_Goal_. Copy every line of the records below word for word, keeping the original wording and line order.

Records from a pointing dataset
--- start ---

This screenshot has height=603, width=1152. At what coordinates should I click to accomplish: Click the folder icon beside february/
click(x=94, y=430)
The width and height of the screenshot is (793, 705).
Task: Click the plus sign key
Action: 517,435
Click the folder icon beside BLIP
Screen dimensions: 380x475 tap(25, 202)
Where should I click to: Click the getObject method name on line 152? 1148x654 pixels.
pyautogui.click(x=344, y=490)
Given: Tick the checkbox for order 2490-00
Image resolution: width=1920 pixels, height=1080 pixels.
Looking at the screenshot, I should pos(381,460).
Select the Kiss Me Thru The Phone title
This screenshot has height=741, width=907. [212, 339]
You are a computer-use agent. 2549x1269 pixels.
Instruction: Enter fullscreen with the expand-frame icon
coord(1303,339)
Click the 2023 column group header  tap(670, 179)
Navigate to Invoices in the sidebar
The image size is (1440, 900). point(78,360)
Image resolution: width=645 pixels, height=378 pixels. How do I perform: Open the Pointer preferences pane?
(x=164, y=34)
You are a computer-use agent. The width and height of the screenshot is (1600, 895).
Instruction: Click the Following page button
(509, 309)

--- end ---

_The solution_.
This screenshot has height=603, width=1152. At what coordinates should I click to accomplish: Click the folder icon beside february/
click(x=94, y=430)
The width and height of the screenshot is (793, 705).
Task: Click the plus sign key
Action: 517,435
Click the folder icon beside BLIP
Screen dimensions: 380x475 tap(25, 202)
Where should I click to: Click the getObject method name on line 152? 1148x654 pixels.
pyautogui.click(x=344, y=490)
Given: Tick the checkbox for order 2490-00
Image resolution: width=1920 pixels, height=1080 pixels.
Looking at the screenshot, I should pos(381,460).
Select the Kiss Me Thru The Phone title
This screenshot has height=741, width=907. [212, 339]
You are a computer-use agent. 2549x1269 pixels.
Instruction: Enter fullscreen with the expand-frame icon
coord(1303,339)
Click the 2023 column group header  tap(670, 179)
Navigate to Invoices in the sidebar
The image size is (1440, 900). point(78,360)
Image resolution: width=645 pixels, height=378 pixels. How do I perform: Open the Pointer preferences pane?
(x=164, y=34)
You are a computer-use agent. The width and height of the screenshot is (1600, 895).
Instruction: Click the Following page button
(509, 309)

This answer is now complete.